If the UK government plans are pursued, they can cause issues with the EU just weeks after the UK finalized the trade deal with the bloc.
Negotiations were dragged on until the last week of December 2020, with the so-called level playing field of fair competition rules as being in the last areas.
The agreement also allows the EU and the UK to set their own environment, labor, climate, and social policies. It also permits them for retaliation if ever any changes happen, and it will result in material impacts on trade or investment between the UK and the EU.
Enhancing the rights
The UK government is also considering changing the regulations around breaks during the working day, and there are also proposals not to include overtime when employers calculate holiday pay allowances. The UK government aims to make changes that can help support businesses and overall growth without jeopardizing worker protection.
In a statement, the UK government said, “We have absolutely no intention of lowering the standards of workers’ rights. Leaving the EU allows us to continue to be a standard-setter and protect and enhance U.K. workers’ rights.”

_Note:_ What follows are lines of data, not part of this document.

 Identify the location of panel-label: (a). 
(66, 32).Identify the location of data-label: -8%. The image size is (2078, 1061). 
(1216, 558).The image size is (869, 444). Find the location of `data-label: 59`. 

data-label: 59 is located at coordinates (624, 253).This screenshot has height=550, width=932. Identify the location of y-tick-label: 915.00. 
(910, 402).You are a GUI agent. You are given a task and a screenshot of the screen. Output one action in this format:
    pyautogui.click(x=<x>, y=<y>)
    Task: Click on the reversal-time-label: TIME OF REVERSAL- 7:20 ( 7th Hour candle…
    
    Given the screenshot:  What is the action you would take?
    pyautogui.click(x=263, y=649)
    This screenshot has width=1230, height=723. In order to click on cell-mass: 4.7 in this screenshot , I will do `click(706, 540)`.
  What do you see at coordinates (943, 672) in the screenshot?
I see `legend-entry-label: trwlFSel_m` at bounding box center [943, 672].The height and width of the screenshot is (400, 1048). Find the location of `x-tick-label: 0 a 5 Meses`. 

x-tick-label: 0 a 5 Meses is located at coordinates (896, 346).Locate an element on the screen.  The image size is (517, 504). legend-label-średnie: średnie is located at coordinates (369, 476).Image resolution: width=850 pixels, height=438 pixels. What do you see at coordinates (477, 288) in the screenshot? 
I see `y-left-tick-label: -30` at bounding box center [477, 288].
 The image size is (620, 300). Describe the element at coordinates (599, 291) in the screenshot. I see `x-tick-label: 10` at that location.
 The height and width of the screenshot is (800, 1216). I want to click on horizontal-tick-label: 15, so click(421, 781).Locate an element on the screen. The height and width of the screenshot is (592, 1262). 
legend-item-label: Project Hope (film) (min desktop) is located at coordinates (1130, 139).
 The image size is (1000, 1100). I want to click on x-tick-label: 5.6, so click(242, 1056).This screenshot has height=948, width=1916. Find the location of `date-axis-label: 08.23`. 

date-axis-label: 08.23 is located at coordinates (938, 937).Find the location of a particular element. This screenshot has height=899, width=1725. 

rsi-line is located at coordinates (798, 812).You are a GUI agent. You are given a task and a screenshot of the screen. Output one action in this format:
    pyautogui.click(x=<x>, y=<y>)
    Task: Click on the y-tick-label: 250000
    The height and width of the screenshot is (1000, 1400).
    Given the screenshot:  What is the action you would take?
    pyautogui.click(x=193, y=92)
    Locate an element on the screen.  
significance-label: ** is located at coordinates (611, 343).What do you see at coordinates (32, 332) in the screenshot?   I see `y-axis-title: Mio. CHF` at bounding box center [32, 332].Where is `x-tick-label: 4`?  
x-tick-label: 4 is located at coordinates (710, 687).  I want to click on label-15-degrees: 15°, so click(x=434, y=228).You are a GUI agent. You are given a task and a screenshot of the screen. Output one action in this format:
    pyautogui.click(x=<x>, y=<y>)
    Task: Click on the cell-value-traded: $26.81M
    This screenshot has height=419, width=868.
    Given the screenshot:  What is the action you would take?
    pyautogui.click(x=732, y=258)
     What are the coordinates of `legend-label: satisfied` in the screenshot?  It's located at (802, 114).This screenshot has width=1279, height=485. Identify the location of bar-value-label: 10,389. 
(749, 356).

Any proposals that do end up showing up will be put into a full consultation in the Parliament to ensure that no policies were being sacrificed and, if pursued, may have unintended consequences that will diminish the workers’ rights.
Ed Miliband, the Opposition Labour Party Business Spokesman, accused the UK ministers of “preparing to tear up their promises to the British people and taking a sledgehammer to workers’ rights.” He also said that the Labour party would “fight tooth and nail” to defend existing protections.”
Ripping Up the Rights
Miliband said in a statement that “these proposals are not about cutting red tape for businesses but ripping up vital rights for workers. The government wants Britain to compete on the back of ordinary working people losing their rights.”
While the UK cut ties with the EU when it comes to environmental rules and labor rules, the ability to free the UK from Brussels red tape was hailed by supports of Brexit as one of its great ramifications during the campaign to push Brexit back in 2016.
UK Prime Minister Boris Johnson, who was one of the Brexit deal figureheads, held a conference call last week with business chiefs during which he asked them to help him decide about the regulations that should be removed now that the separation with the bloc is final.